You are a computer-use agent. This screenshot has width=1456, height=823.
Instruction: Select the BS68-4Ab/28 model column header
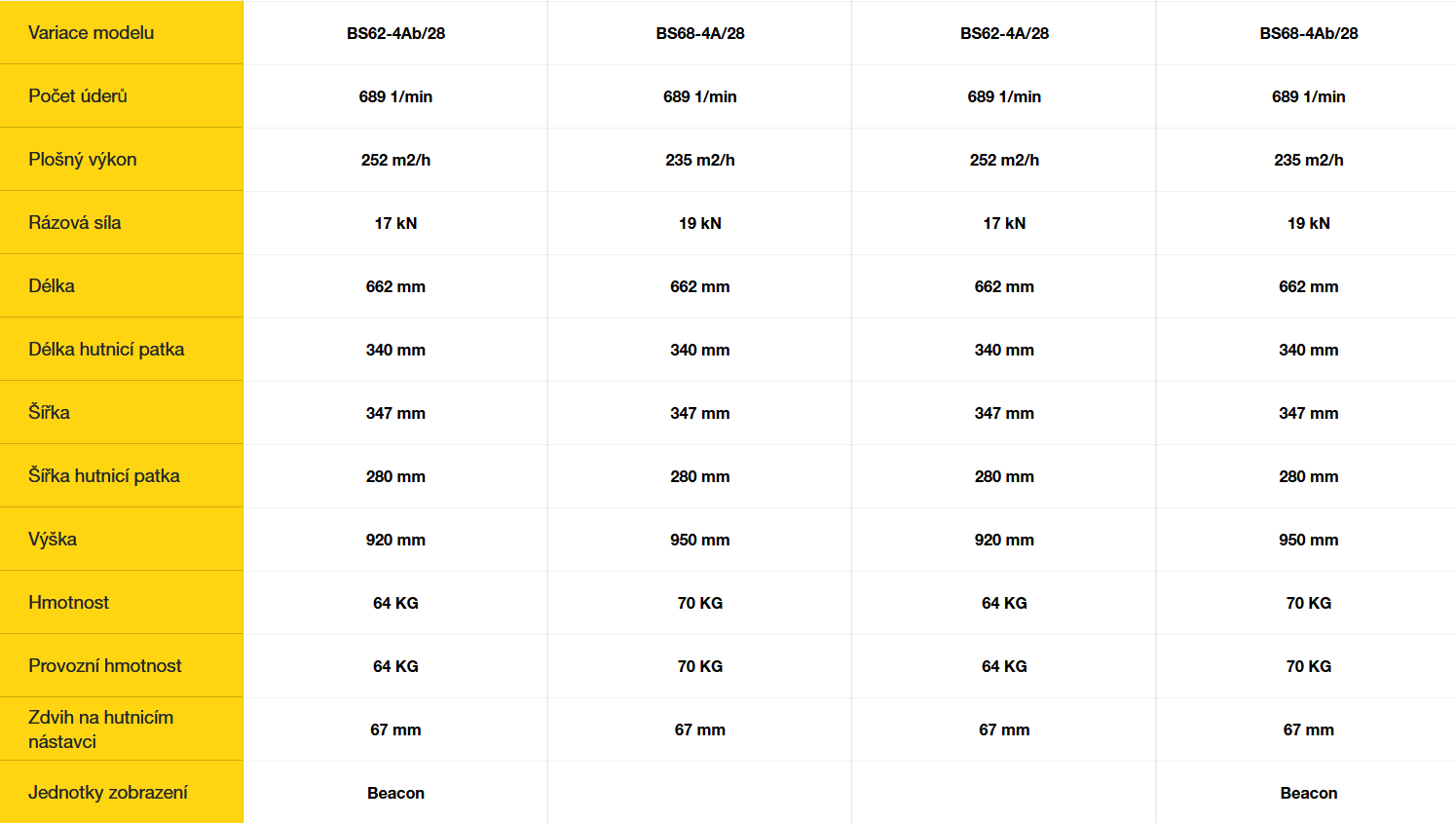pyautogui.click(x=1309, y=33)
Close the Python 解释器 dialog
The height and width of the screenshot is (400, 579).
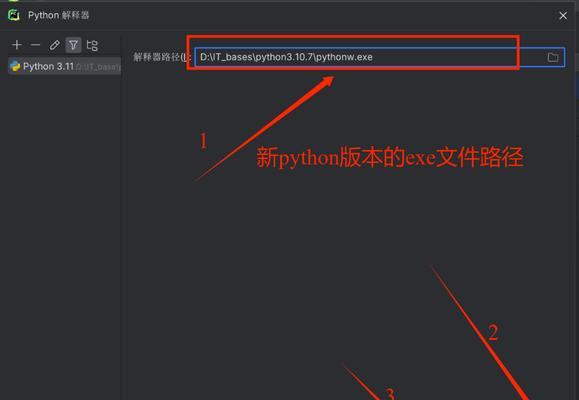tap(563, 16)
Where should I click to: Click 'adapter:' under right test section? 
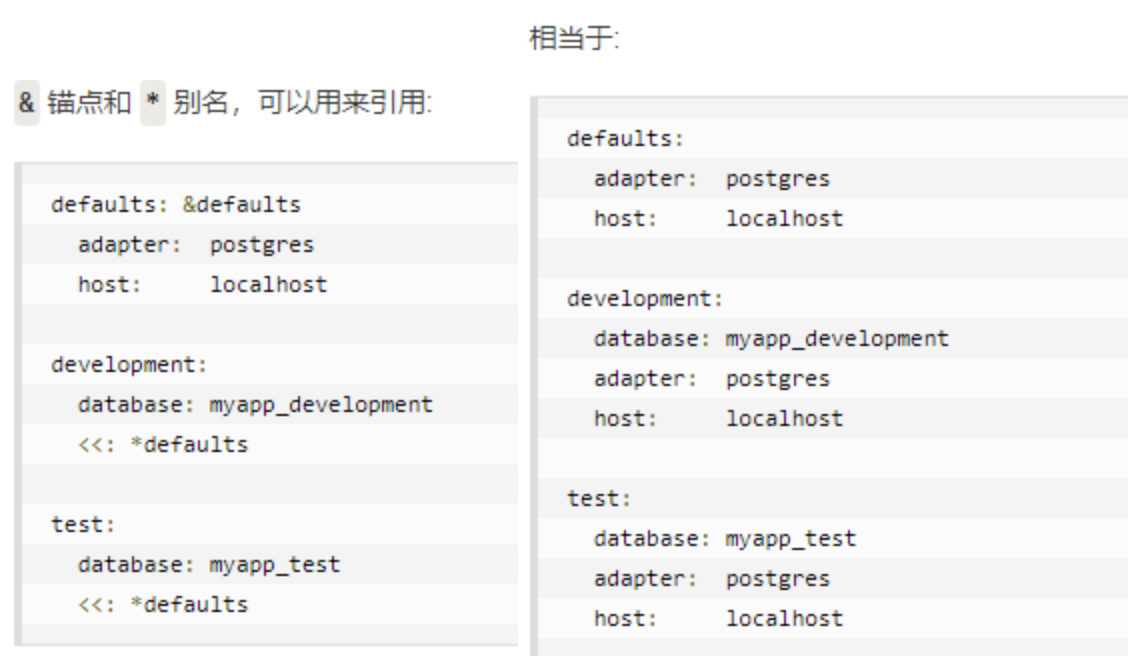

TASK TO CARRY OUT
Return every entry unchanged and skip the pictures.

EXERCISE SOLUTION
You are a computer-use agent. This screenshot has width=1456, height=823.
Instruction: Select the BS68-4Ab/28 model column header
pyautogui.click(x=1309, y=33)
Close the Python 解释器 dialog
The height and width of the screenshot is (400, 579).
tap(563, 16)
Where should I click to: Click 'adapter:' under right test section? 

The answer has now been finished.